**Data section:**
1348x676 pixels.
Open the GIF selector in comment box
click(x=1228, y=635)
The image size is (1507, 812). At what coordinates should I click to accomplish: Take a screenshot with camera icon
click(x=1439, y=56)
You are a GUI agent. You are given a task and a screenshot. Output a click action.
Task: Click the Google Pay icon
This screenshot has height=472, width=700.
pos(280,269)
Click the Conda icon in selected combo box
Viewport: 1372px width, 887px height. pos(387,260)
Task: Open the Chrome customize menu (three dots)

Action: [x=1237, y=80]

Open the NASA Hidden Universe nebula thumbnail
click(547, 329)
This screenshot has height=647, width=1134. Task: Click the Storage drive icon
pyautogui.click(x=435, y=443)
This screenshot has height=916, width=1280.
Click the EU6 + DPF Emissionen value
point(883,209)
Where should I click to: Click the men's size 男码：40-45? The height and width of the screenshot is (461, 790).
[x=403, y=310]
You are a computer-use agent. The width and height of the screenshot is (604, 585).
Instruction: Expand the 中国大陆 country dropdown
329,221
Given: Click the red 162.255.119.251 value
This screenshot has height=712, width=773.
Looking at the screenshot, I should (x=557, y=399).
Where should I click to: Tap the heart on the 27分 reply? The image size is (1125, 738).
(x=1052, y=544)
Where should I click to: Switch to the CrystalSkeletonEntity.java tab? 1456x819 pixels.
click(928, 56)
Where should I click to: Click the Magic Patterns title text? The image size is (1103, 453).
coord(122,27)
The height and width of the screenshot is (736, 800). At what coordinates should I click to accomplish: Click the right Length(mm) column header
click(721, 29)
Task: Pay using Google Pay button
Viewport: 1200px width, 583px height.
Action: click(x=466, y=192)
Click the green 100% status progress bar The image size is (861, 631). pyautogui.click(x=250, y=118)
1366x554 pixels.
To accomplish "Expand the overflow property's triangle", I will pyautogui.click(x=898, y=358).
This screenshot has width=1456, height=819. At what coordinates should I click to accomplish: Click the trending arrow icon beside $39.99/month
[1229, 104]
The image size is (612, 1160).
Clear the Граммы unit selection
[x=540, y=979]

**Exercise description:**
Your answer must be the line containing "The height and width of the screenshot is (736, 800)." and each line after it in the listing above, copied exactly.

**Answer box:**
The height and width of the screenshot is (736, 800). At what coordinates should I click to accomplish: Click the right Length(mm) column header
click(721, 29)
Task: Pay using Google Pay button
Viewport: 1200px width, 583px height.
Action: click(x=466, y=192)
Click the green 100% status progress bar The image size is (861, 631). pyautogui.click(x=250, y=118)
1366x554 pixels.
To accomplish "Expand the overflow property's triangle", I will pyautogui.click(x=898, y=358).
This screenshot has width=1456, height=819. At what coordinates should I click to accomplish: Click the trending arrow icon beside $39.99/month
[1229, 104]
The image size is (612, 1160).
Clear the Граммы unit selection
[x=540, y=979]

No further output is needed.